CHALLENGE ->
Write out every one of the rows below again, substituting "Screen size" for each occurrence of "Screen dimensions" and changing nothing else.

★ ★ ★ ★ ★

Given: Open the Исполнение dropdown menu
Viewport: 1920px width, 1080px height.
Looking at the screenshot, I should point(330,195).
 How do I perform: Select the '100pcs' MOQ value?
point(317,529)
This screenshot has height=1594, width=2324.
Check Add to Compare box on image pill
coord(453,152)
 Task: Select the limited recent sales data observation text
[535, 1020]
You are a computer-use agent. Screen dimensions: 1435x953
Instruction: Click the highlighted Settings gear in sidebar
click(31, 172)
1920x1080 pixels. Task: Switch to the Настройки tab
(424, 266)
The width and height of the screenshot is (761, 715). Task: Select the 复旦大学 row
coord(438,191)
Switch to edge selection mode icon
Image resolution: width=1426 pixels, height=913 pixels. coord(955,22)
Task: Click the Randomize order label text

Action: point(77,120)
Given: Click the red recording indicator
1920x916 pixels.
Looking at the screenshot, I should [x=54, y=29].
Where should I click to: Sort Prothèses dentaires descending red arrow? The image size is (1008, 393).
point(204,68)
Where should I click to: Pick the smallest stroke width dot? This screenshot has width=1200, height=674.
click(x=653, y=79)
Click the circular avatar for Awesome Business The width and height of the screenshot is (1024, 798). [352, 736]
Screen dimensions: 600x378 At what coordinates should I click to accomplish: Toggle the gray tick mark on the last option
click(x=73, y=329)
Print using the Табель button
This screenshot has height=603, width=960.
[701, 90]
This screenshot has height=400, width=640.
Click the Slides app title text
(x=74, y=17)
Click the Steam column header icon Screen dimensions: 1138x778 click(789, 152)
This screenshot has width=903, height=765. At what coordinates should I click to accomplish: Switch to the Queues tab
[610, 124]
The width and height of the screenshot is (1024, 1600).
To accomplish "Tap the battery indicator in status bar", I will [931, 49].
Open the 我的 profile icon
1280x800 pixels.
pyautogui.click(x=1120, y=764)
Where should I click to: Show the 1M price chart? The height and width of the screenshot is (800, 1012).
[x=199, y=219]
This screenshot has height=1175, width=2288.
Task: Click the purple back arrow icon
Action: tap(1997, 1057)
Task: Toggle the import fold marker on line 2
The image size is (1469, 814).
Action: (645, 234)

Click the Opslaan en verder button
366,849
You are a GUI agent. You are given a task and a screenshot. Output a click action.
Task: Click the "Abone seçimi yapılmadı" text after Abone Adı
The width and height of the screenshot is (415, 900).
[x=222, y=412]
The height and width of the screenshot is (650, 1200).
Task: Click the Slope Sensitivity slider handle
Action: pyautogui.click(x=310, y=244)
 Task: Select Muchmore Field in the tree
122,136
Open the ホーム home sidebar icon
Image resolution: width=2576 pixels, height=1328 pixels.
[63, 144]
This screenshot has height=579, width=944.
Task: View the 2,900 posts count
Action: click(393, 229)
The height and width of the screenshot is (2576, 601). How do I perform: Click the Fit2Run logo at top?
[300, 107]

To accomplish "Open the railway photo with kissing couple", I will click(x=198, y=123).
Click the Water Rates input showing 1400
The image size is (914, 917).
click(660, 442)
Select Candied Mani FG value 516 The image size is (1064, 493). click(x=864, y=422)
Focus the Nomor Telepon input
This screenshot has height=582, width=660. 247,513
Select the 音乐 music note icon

★ ★ ★ ★ ★

ANSWER FOR THIS EXERCISE ->
Given: Open the Исполнение dropdown menu
Viewport: 1920px width, 1080px height.
Looking at the screenshot, I should point(330,195).
 How do I perform: Select the '100pcs' MOQ value?
point(317,529)
This screenshot has height=1594, width=2324.
Check Add to Compare box on image pill
coord(453,152)
 Task: Select the limited recent sales data observation text
[535, 1020]
You are a computer-use agent. Screen size: 1435x953
Instruction: Click the highlighted Settings gear in sidebar
click(31, 172)
1920x1080 pixels. Task: Switch to the Настройки tab
(424, 266)
The width and height of the screenshot is (761, 715). Task: Select the 复旦大学 row
coord(438,191)
Switch to edge selection mode icon
Image resolution: width=1426 pixels, height=913 pixels. coord(955,22)
Task: Click the Randomize order label text

Action: point(77,120)
Given: Click the red recording indicator
1920x916 pixels.
Looking at the screenshot, I should [x=54, y=29].
Where should I click to: Sort Prothèses dentaires descending red arrow? The image size is (1008, 393).
point(204,68)
Where should I click to: Pick the smallest stroke width dot? This screenshot has width=1200, height=674.
click(x=653, y=79)
Click the circular avatar for Awesome Business The width and height of the screenshot is (1024, 798). [352, 736]
Screen size: 600x378 At what coordinates should I click to accomplish: Toggle the gray tick mark on the last option
click(x=73, y=329)
Print using the Табель button
This screenshot has height=603, width=960.
[701, 90]
This screenshot has height=400, width=640.
Click the Slides app title text
(x=74, y=17)
Click the Steam column header icon Screen size: 1138x778 click(789, 152)
This screenshot has width=903, height=765. At what coordinates should I click to accomplish: Switch to the Queues tab
[610, 124]
The width and height of the screenshot is (1024, 1600).
To accomplish "Tap the battery indicator in status bar", I will [931, 49].
Open the 我的 profile icon
1280x800 pixels.
pyautogui.click(x=1120, y=764)
Where should I click to: Show the 1M price chart? The height and width of the screenshot is (800, 1012).
[x=199, y=219]
This screenshot has height=1175, width=2288.
Task: Click the purple back arrow icon
Action: tap(1997, 1057)
Task: Toggle the import fold marker on line 2
The image size is (1469, 814).
Action: (645, 234)

Click the Opslaan en verder button
366,849
You are a GUI agent. You are given a task and a screenshot. Output a click action.
Task: Click the "Abone seçimi yapılmadı" text after Abone Adı
The width and height of the screenshot is (415, 900).
[x=222, y=412]
The height and width of the screenshot is (650, 1200).
Task: Click the Slope Sensitivity slider handle
Action: pyautogui.click(x=310, y=244)
 Task: Select Muchmore Field in the tree
122,136
Open the ホーム home sidebar icon
Image resolution: width=2576 pixels, height=1328 pixels.
[63, 144]
This screenshot has height=579, width=944.
Task: View the 2,900 posts count
Action: click(393, 229)
The height and width of the screenshot is (2576, 601). How do I perform: Click the Fit2Run logo at top?
[300, 107]

To accomplish "Open the railway photo with kissing couple", I will click(x=198, y=123).
Click the Water Rates input showing 1400
The image size is (914, 917).
click(660, 442)
Select Candied Mani FG value 516 The image size is (1064, 493). click(x=864, y=422)
Focus the Nomor Telepon input
This screenshot has height=582, width=660. 247,513
Select the 音乐 music note icon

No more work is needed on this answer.